Thanks for the answers, Cavguy!

V/R,

Cliff

The Army has BCKS, where discussions up to FOUO happen. Sites like companycommand.mil are the examples of the best of that community where TTP's and the like happen. But you lose what SWJ brings to the table, the non military community of academics, government officials, and those just interested in the topic.

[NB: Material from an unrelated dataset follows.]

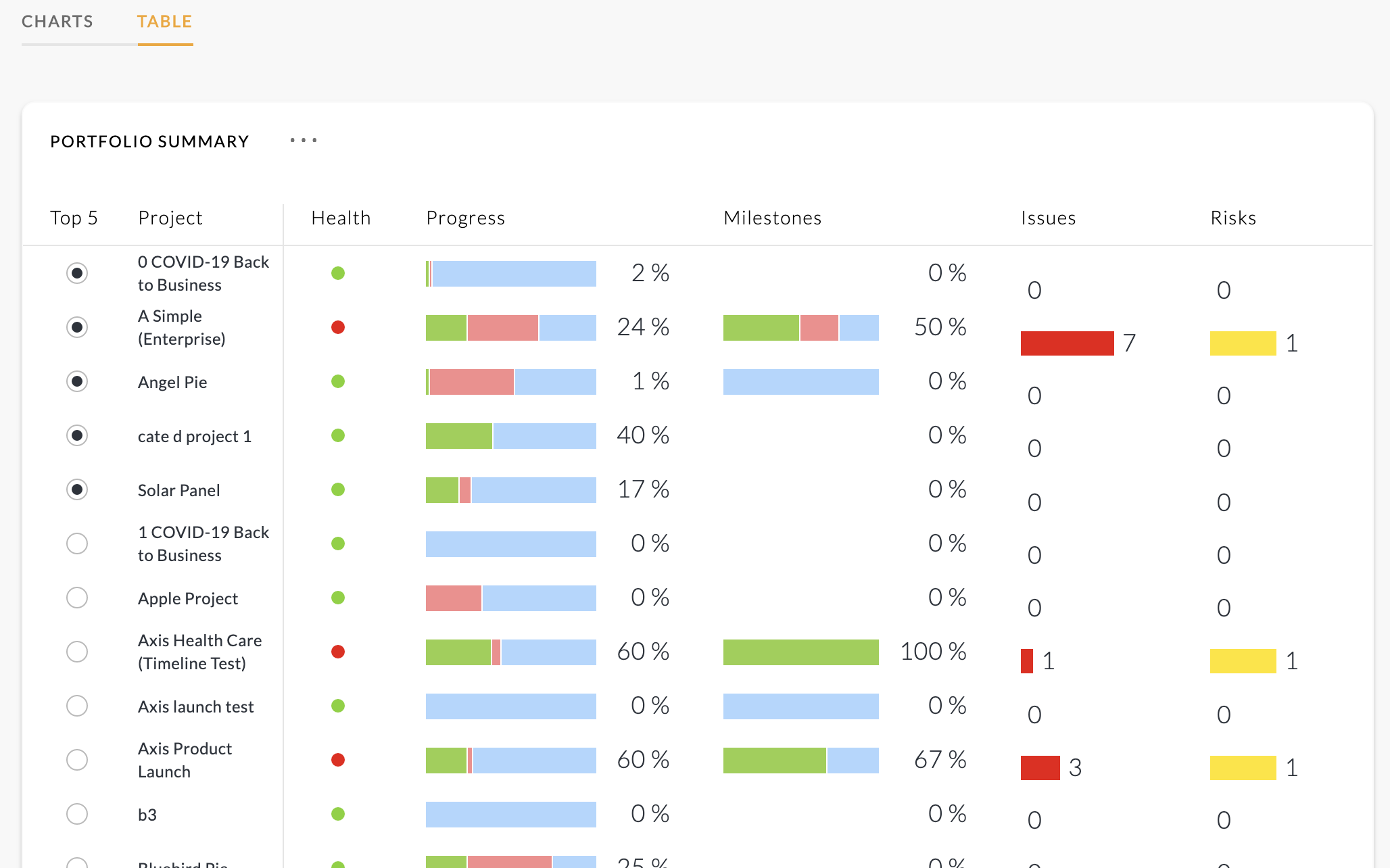Open the Axis Health Care (Timeline Test) project
The width and height of the screenshot is (1390, 868).
tap(200, 652)
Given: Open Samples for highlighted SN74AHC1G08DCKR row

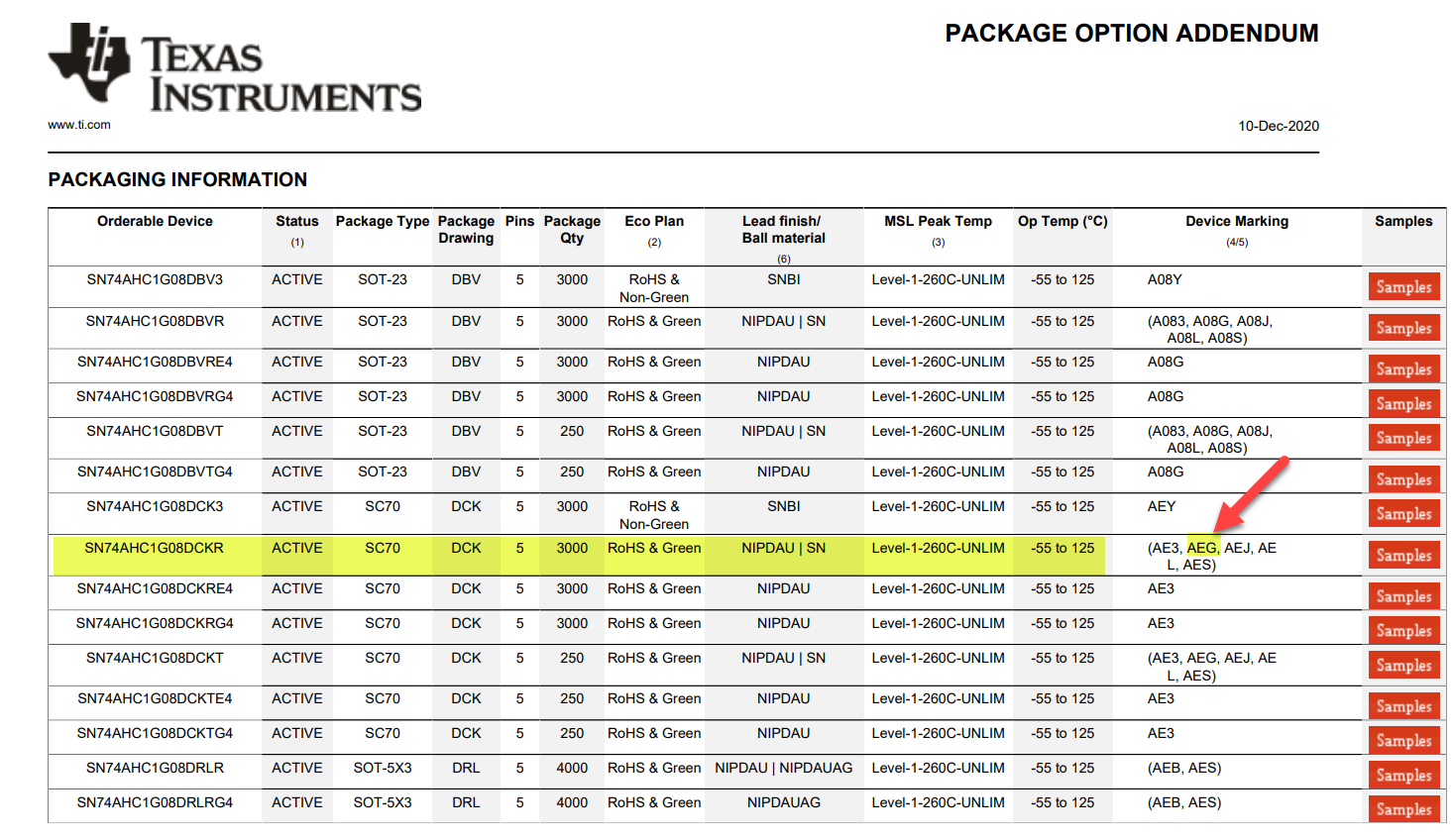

I've never seen anything in SWJ that isn't already available, and the admins (and the self policing community) quickly remove or caution any discussion that risks OPSEC problems, like the recent topic on running sources at the

The need for OPSEC is balanced by the need to communicate what is happening to the world, which is LTG Caldwell's point, and recent order to his subordinate leaders to participate in blogs as well as traditional media, with the same ROE.

[SteveMetz]

As I may have mentioned here, the Army blocks blogger and blogspot. In an act of monumental idiocy, Army PAO promotes sites on them while Army IT blocks them. It is possible, though, to use pkblogs.com, a mirror site designed to get around government censorship in Iran and China, to access blogs I need for professional use.

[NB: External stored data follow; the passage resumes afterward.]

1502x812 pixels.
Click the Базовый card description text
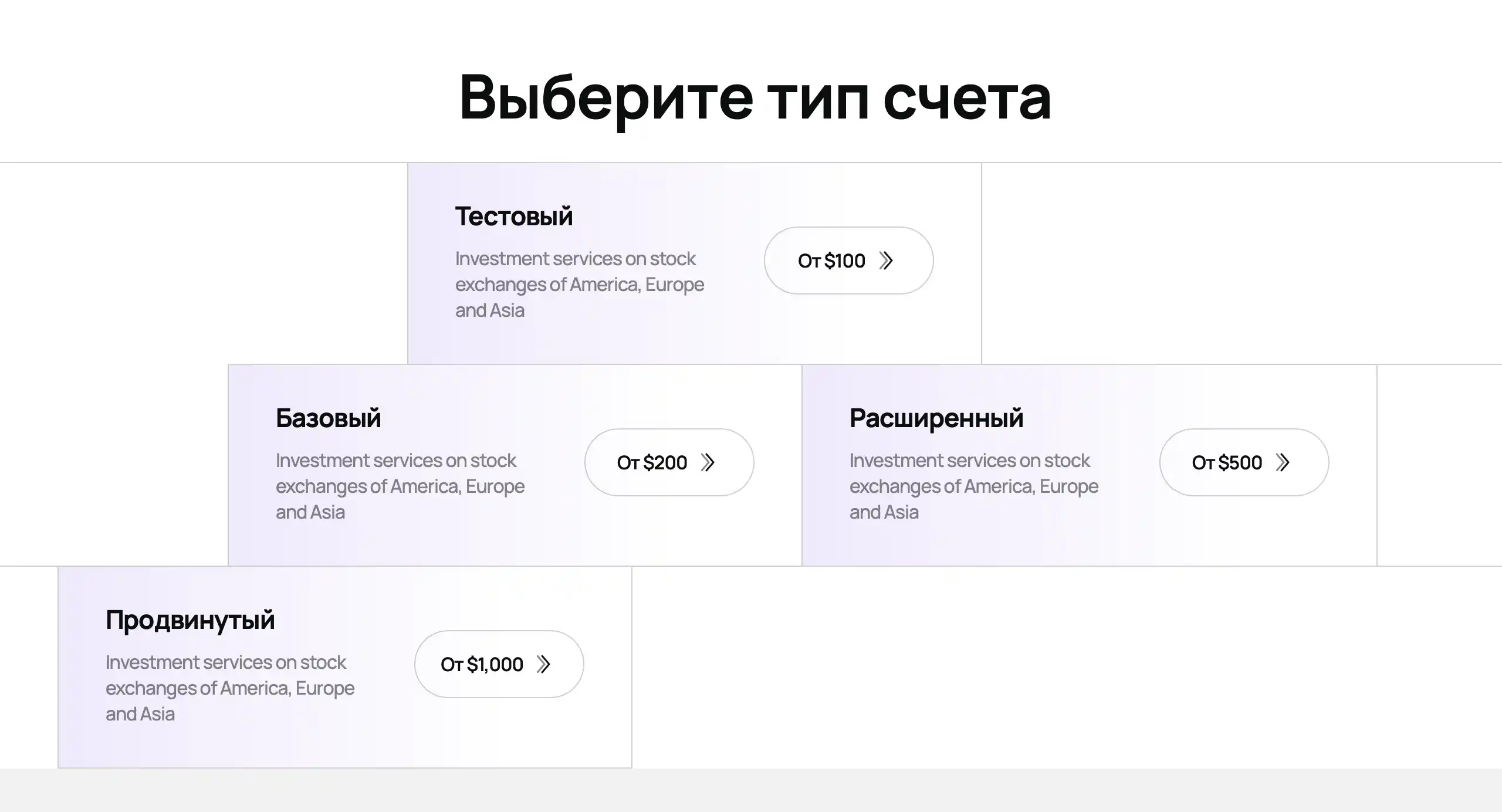[x=400, y=486]
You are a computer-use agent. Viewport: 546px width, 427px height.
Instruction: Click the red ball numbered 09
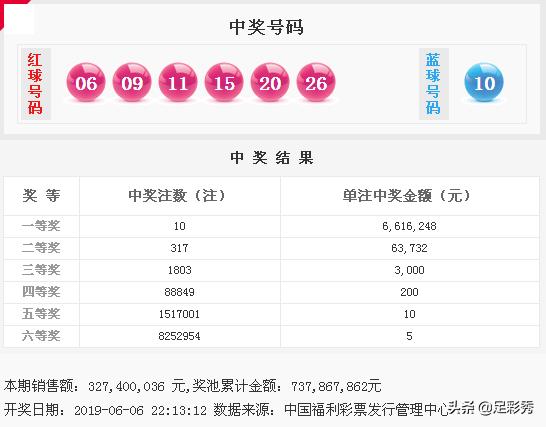point(132,82)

Have no trouble with SWJ, though.

Of course, I've contended for years that the Air Force is not a service, it's a cult. And, while I'm at it, I need to point out that I was really tempted to look into adopting a Marine as mentioned in another post in here. But then someone told me they're really hard to house break.

[selil]

It sounds like Airforce IT is trying to be a policing entity rather than a customer service entity. Never a good situation. If OPsec was broken by somebody on a BLOG than that is betweeen the commander and the individual IT is the "telephone" not the police.

[slapout9]

Cavguy, FOUO....that's southern for "for you" but they want let me in. Who do I need to splain this to bout how 2 talk rite?

[SteveMetz]

It sounds like Airforce IT is trying to be a policing entity rather than a customer service entity. Never a good situation. If OPsec was broken by somebody on a BLOG than that is betweeen the commander and the individual IT is the "telephone" not the police.

That's not the way "they" see it. We had a CIO here (LTC) who defined his mission as keeping the network running and uncompromised. He used to come right and say that if all of us poor stiffs out here would just stop using the network, he'd have 100% mission success.

The way I see IT security is that no one in a position of authority is ever willing to say that we're secure enough. It can tube someone's career if something bad happens, but it doesn't harm them if they simply erode the effectiveness of hundreds or thousands of people by adding ridiculous security requirements (like having to log back on after 5 minutes of inactivity, even if I'm sitting at the keyboard thinking. I average 10-20 logons a day. Multiply that by the hundreds of thousands of people who are in the same boat). This situation contrasts with the private sector where people in authority actually weigh security against mission effectiveness.